Asymmetry of information:
rABOP’s local fund managers actively take part in the companies they invest in. By doing so, they improve governance structures and increase the transparency of the SMEs, which paves the way for transactional lending by other investors and local financial intermediaries.
rABOP’s local fund managers help build corporate governance structures that transform partly informal SMEs into formal businesses. Moreover, by providing access to finance, rABOP enables SMEs to grow. The jobs created in the process are formal, which widens the local governments’ tax base.
Lack of collateral:
rABOP provides equity as long-term risk capital invested on the basis of the economic prospects of the company’s business plan and management. Thus strengthened, the capital base allows the SMEs to significantly improve its access to debt finance. The equity investment therefore functions as collateral.
Lack of financial capacity:
rABOP provides equity as long-term risk capital, the scarcest type of capital for SMEs. Getting access to long-term risk capital enhances the financial capacity of a firm dramatically.
Lack of SME access to skills / knowledge markets:
The local fund managers, originally trained by public funders’ technical assistance initiatives, now engage in institutional capacity-building, as they take active part in the development of the SMEs they invest in.
Unavailability of financial products tailored to SME needs:
The core objective of rABOP is to provide access to private long-term risk capital, which is currently unavailable in developing countries.
Lack of institutional capacity of financial intermediaries:
rABOP I and II build on an emerging landscape of local private equity fund managers. The public-private partnership character of rABOP I and II enables managers to increase their institutional capacity by way of technical assistance facilities. rABOP III will sustain the landscape with purely private capital, thereby allowing public funders to exit.
High transaction costs for financial intermediaries to serve SMEs:
The provision of risk capital lowers transaction costs by reducing uncertainty and risk. Higher fund volumes subsequently overcome the obstacle of substantial fixed costs.

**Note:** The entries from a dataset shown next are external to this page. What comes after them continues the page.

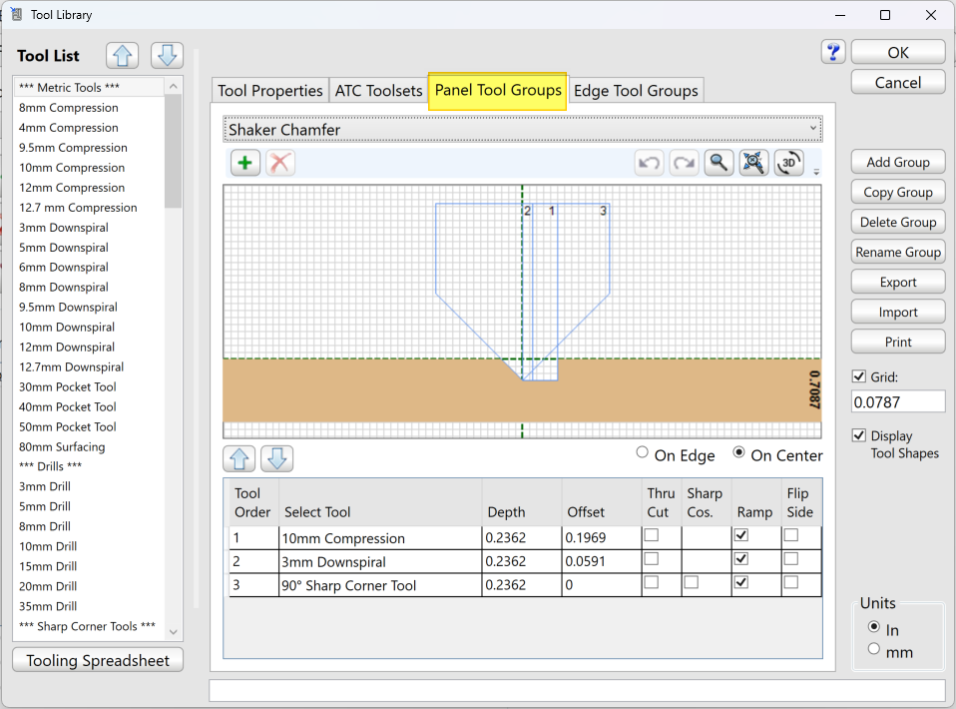956x709 pixels.
Task: Open the Shaker Chamfer group dropdown
Action: click(523, 130)
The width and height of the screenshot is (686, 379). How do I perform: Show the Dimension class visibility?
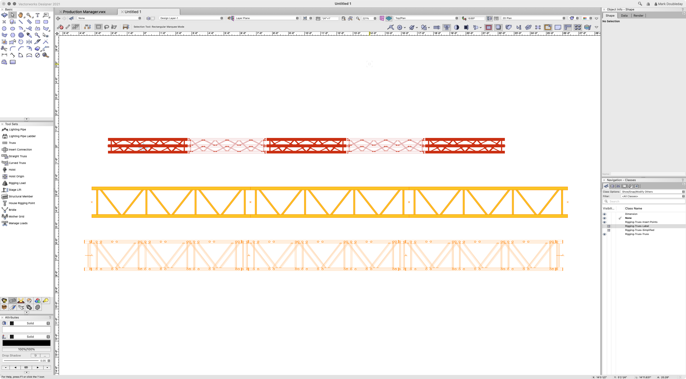click(605, 214)
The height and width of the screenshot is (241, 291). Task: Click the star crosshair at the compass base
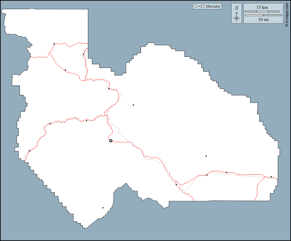tap(237, 18)
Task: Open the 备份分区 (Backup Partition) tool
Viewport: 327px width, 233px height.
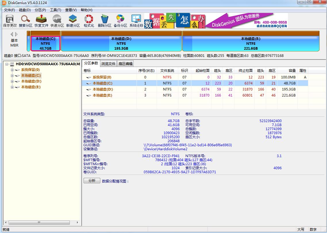Action: pos(120,20)
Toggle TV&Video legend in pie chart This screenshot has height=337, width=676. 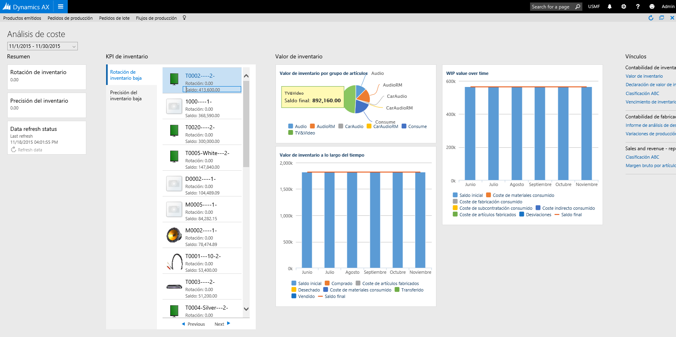point(302,133)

Underdeveloped local capital markets (term local currency funding, exit options for SME equity):
A key objective of rABOP is to develop a market for SME private equity in BOP countries by offering an attractive and convenient investment vehicle to a broad range of private investors. Exit is possible through an initial public offering, whereby rABOP strengthens the market for listed SMEs, or trade sale, which allows market consolidation.
General barriers to SME development related to investment climate:
Local funds financing SMEs within the rABOP framework allow firms to set foot in the formal economy. Creating formal jobs broadens the tax base. A broad and stable tax base is a necessary condition for effective institution-building. These institutions become accountable to the taxpayers and adapt to their specific needs. rABOP therefore creates spillovers for all entrepreneurial activity.
Lack of financing to women entrepreneurs:
rABOP allows fund managers to place an explicit focus on female entrepreneurs. By way of illustration, a South African fund in which rABOP I is invested has a black empowerment focus.